* [Assigned task A]
In the CrowdStrike article below, rewrite the paragraph beginning "She was thinking about a shortage" more briefly, keeping its main facts.
* [Assigned task B]
According to the CrowdStrike article below, how long had Sal Ramirez been waiting outside the closed DMV office?

* [Excerpted text]
Start of Block
You’ve probably sat down at your computer and thought, “Great, a software update, let’s see what this brings.” That was how things went with the CrowdStrike update, which brought headaches and howls all over the country.
“It’s pretty inconvenient right now honestly,” said Sal Ramirez as he waited outside a closed DMV office in Denver’s Five Points. “Been here about three hours. Maybe another hour I might have to head back to work and help them out over there.”
It was no doubt a bad day to work a counter for an airline company or an intake nurse at a medical facility, or… all because of a software upgrade.
“I myself was stuck at the airport this morning,” said Dr. Sasha Breger Bush, an international political economist who studies supply and commodity chains at the School of Public Affairs at CU Denver. “Oddly enough, I started thinking about peanut butter as I started to realize what was going on.”
She was thinking about a shortage that happened after a contamination scare. It was then realized that very few peanut butter manufacturing facilities existed, and when one shut down, it caused shortages.
End of Block
* [Extracted records]
Start of Block
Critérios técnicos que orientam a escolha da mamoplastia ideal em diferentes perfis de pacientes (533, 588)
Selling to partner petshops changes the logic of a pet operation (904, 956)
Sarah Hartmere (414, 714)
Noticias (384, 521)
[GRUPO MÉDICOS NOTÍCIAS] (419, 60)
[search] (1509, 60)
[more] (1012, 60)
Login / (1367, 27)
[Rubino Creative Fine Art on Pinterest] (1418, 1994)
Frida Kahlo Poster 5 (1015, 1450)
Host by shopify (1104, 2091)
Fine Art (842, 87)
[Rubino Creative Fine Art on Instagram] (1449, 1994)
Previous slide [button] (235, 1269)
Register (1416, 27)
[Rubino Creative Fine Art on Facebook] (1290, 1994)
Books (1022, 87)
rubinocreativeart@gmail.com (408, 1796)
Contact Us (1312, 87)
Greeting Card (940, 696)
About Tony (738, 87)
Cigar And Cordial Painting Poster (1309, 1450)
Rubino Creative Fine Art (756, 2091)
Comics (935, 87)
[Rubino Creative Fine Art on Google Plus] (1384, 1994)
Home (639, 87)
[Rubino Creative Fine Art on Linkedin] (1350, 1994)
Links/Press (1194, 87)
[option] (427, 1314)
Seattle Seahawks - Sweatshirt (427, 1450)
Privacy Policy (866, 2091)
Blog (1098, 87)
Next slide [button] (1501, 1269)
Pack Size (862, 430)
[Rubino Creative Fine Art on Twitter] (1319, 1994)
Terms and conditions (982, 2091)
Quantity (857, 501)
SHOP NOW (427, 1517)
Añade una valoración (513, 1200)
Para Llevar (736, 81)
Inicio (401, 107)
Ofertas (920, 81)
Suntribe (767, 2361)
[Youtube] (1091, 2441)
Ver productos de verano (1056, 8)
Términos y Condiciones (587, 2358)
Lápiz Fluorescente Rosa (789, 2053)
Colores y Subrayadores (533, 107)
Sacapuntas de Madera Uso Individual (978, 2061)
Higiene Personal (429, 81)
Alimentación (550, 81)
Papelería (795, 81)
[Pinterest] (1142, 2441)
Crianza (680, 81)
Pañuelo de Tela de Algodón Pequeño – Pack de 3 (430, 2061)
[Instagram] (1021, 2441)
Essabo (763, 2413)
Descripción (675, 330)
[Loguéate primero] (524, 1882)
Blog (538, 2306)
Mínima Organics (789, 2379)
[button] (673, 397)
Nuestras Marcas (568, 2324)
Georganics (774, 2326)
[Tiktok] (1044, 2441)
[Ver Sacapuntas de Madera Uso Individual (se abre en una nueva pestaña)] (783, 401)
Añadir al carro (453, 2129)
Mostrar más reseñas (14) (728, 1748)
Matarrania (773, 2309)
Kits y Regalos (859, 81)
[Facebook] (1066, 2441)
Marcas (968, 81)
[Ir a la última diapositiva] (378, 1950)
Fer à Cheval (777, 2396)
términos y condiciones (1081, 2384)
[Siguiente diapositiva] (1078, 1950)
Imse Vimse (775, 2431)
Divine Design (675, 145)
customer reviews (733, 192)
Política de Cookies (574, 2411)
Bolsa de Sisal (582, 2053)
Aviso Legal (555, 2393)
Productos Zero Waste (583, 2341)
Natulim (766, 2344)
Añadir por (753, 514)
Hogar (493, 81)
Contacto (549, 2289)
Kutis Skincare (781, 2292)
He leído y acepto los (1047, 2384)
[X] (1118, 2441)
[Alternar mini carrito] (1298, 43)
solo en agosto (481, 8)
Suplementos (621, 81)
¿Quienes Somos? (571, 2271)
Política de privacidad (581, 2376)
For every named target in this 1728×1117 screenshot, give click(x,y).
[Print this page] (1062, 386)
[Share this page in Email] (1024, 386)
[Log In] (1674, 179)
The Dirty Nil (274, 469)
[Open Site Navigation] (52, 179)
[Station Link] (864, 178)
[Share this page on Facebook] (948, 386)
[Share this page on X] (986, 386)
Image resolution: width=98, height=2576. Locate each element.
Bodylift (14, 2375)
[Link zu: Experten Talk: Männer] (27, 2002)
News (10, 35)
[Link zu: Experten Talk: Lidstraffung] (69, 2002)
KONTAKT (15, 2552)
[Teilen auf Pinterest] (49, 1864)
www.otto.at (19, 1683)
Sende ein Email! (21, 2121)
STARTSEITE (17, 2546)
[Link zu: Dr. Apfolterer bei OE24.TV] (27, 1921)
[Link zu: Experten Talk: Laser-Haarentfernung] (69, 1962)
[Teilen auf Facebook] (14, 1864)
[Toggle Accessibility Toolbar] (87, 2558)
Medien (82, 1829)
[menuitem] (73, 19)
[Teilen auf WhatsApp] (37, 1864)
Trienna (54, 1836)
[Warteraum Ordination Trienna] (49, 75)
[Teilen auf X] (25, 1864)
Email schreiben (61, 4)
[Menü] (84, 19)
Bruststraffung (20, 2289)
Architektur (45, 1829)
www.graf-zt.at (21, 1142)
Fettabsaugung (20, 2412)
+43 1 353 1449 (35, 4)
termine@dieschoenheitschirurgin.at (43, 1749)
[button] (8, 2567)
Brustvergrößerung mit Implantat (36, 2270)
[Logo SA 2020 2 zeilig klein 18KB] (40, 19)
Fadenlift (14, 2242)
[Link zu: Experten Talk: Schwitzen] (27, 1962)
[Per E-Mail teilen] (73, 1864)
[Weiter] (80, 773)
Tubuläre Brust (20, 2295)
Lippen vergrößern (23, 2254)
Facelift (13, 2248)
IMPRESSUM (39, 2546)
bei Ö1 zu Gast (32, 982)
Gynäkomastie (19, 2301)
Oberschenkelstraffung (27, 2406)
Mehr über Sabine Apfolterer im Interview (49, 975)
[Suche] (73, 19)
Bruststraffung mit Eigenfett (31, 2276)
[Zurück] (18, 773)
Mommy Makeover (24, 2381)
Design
End of Block
* [Response box A]
She recalled a shortage that followed a contamination scare: so few facilities made peanut butter that one shutting down caused shortages.

* [Response box B]
About three hours.